According to a probable cause affidavit filed by the employee, he and other co-workers had not been given their last four paychecks. They confronted Gibson about the matter, which led to a physical altercation.
A video released by KSL News shows Gibson, 50, telling an employee to “shut up” before hitting him in the face with the back of his hand. The injury required further medical attention, according to the police statement.
Gibson’s employees told KSL about unlivable conditions on the farm, where 14 people live in a house with the smell of urine and feces due to an overflowing septic tank. One worker said they work from morning till sundown, “while Rob goes on trips and adventures and [the workers] don’t have money to eat.”
Gibson was booked into the Weber County Jail on one count of assault, but has since been released.
The sheriff’s office said in a news release that the investigation into Gibson was ongoing and included other allegations.
“The investigation has also brought to light allegations of fraud and human trafficking, which are currently being thoroughly investigated by the Department of Public Safety’s Special Bureau of Investigation,” the news release said.
This was followed by a statement from the Utah Farm Bureau Federation announcing Gibson’s leave of absence “following an incident involving an employee on his farm.”
In that same statement, Gibson apologized, stating, “I’m disappointed in myself. I have deep respect for the men and women willing to work on farms across America, including mine. I simply could not manage the farm without their help, and we wouldn’t have the abundance we do in this country without them.”
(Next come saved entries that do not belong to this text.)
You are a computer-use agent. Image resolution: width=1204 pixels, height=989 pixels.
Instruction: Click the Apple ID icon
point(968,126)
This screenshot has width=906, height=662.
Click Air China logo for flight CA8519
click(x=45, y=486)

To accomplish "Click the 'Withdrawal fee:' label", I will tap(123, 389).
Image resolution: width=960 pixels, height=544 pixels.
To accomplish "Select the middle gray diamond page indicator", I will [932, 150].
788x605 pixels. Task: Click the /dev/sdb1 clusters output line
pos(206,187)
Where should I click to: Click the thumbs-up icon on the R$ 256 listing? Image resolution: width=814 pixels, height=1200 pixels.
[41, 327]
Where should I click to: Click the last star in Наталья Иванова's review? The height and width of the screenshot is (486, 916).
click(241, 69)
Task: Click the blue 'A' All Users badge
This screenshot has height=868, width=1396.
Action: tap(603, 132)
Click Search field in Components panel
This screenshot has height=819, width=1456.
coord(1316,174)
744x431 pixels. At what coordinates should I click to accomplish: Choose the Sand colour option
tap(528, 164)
Teresa Romero, president of United Farm Workers, shared a statement on the incident with De Los:
“This situation is disturbing and unfortunately not that uncommon. The courage of these workers is remarkable. They clearly are facing retaliation including physical violence but they’re still working to hold this man accountable.
“This man is the head of the Utah Farm Bureau. He is supposed to be a leader in his community — but the only ones showing leadership are the workers brave enough to stand up to him.
People who abuse the workers who feed this country should face the harshest penalties possible.”